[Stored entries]

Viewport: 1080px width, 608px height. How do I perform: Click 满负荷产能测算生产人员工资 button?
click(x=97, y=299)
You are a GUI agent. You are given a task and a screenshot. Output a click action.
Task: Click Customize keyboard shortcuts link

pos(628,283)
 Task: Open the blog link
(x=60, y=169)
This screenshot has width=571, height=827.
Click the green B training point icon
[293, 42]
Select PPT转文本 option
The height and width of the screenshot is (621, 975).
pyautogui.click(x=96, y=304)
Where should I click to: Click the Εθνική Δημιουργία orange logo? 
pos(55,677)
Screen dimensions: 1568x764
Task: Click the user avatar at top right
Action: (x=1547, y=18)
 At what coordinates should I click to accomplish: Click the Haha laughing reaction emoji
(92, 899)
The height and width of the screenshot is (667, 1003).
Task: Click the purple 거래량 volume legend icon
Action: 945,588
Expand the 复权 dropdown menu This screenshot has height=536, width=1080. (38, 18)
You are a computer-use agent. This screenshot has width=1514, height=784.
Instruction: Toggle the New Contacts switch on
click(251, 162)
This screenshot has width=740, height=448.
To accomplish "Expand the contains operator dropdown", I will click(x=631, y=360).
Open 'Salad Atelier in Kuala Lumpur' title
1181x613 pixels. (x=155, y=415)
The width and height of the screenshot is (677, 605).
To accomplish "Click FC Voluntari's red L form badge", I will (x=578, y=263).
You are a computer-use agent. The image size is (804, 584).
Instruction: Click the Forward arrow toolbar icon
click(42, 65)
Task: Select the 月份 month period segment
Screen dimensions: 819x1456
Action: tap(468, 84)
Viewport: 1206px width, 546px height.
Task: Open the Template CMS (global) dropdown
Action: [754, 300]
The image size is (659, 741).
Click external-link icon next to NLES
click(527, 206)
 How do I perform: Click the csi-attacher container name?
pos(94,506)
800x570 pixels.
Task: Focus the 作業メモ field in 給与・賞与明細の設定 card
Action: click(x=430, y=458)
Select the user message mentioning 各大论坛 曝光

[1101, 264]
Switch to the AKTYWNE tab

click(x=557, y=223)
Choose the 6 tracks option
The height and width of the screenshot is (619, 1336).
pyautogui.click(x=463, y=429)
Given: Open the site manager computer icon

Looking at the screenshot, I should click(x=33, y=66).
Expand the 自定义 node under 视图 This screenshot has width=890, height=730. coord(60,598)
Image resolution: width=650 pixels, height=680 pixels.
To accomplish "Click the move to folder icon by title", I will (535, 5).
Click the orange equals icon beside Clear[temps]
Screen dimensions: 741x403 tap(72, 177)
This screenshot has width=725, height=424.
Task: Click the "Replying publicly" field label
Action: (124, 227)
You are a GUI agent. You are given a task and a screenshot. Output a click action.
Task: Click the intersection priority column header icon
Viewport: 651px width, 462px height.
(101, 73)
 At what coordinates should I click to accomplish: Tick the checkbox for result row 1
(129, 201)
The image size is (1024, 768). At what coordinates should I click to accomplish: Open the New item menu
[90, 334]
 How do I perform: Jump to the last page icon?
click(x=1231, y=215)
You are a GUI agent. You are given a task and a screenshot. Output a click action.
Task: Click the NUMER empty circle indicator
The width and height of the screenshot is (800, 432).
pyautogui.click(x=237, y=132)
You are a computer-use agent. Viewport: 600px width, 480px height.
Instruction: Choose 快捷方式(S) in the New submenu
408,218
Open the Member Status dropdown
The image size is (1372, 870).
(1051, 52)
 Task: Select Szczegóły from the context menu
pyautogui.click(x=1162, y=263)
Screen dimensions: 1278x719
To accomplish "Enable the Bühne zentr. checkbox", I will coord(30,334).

▶ **EXERCISE DESCRIPTION**: Only a number should come back: the count of lines above that include "Expand".

▶ **ANSWER SECTION**: 3